Questions/purposes: (1) How much bone formation occurs across the compression segment in patients treated with a proximal femoral replacement implant using compliant compression fixation? (2) What were the Musculoskeletal Tumor Society (MSTS) scores at minimum 24-month follow-up of patients who received this reconstruction? (3) What is the implant survivorship free from implant removal or revision for any reason at final follow-up?
Methods: From 2006 to 2018, we performed 213 proximal femoral replacements in patients with oncologic conditions of the proximal femur where the trochanters could not be preserved. Of these, 6% (12 of 213) were performed with an implant that used compliant compression fixation. We used this device in primary oncologic reconstructions in patients younger than 65 years of age without metastases who had nonirradiated bone with the requisite ≥ 2.5 mm of cortical thickness in the hope that it would provide more durable fixation and bone stock preservation than conventional reconstructions. All patients were followed for longer than 2 years except one who died in that interval. Median (range) follow-up was 6 years (2 to 10 years). Seven patients received diagnosis-specific chemotherapy in a consistent manner based on Children's Oncology Group chemotherapy protocols. Using the NIH-developed ImageJ open-access software, we measured the area of bone under compression on 3-, 6-, 9-, 12-, 18-, and 24-month radiographs and the length of the traction bar potential-compression distance, reconciling independent measures from two investigators using the identical method as published for the distal femur with compression fixation. The duration of prosthesis retention was evaluated using a competing risk analysis for the 11 surviving patients.
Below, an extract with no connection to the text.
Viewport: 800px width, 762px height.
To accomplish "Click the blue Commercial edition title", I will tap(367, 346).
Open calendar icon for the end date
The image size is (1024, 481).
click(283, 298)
Results: Bone hypertrophy in the compression segment was scant. At the final analysis, cortical bone formation was a median (range) of 4 (-7 to 14) above baseline. The median (range) MSTS score was 27 (19 to 30). One implant failed after trauma, and the patient underwent revision of the implant.
Conclusion: Despite scant bone formation across the compression segment and drastically less formation than reported for distal femoral replacements, compliant compression fixation of the proximal femur demonstrated good survivorship in patients 65 years or younger with localized sarcoma and nonirradiated, adequate bone stock in this small, retrospective series. Patients achieved good functional outcomes at final follow-up. The potential benefit of this reconstruction method should be weighed against the initial period of limited weightbearing and the life expectancy of the patient.
Level of evidence: Level IV, cohort study.